__What to work on__: Retype exactly the lines from the line with "Product condities (43, 2460)" to the end of the data, keeping both boundary lines.
Extracted material START
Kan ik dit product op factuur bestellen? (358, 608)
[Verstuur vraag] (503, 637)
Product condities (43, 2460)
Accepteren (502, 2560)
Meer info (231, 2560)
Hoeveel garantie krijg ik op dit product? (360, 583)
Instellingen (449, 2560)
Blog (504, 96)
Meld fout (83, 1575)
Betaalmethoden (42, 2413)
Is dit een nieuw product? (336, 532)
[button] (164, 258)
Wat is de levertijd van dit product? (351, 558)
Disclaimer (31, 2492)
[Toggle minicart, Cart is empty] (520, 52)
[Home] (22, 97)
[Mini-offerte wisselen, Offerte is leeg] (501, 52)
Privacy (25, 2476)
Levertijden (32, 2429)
Extracted material END
__Result for this exercise__:
Product condities (43, 2460)
Accepteren (502, 2560)
Meer info (231, 2560)
Hoeveel garantie krijg ik op dit product? (360, 583)
Instellingen (449, 2560)
Blog (504, 96)
Meld fout (83, 1575)
Betaalmethoden (42, 2413)
Is dit een nieuw product? (336, 532)
[button] (164, 258)
Wat is de levertijd van dit product? (351, 558)
Disclaimer (31, 2492)
[Toggle minicart, Cart is empty] (520, 52)
[Home] (22, 97)
[Mini-offerte wisselen, Offerte is leeg] (501, 52)
Privacy (25, 2476)
Levertijden (32, 2429)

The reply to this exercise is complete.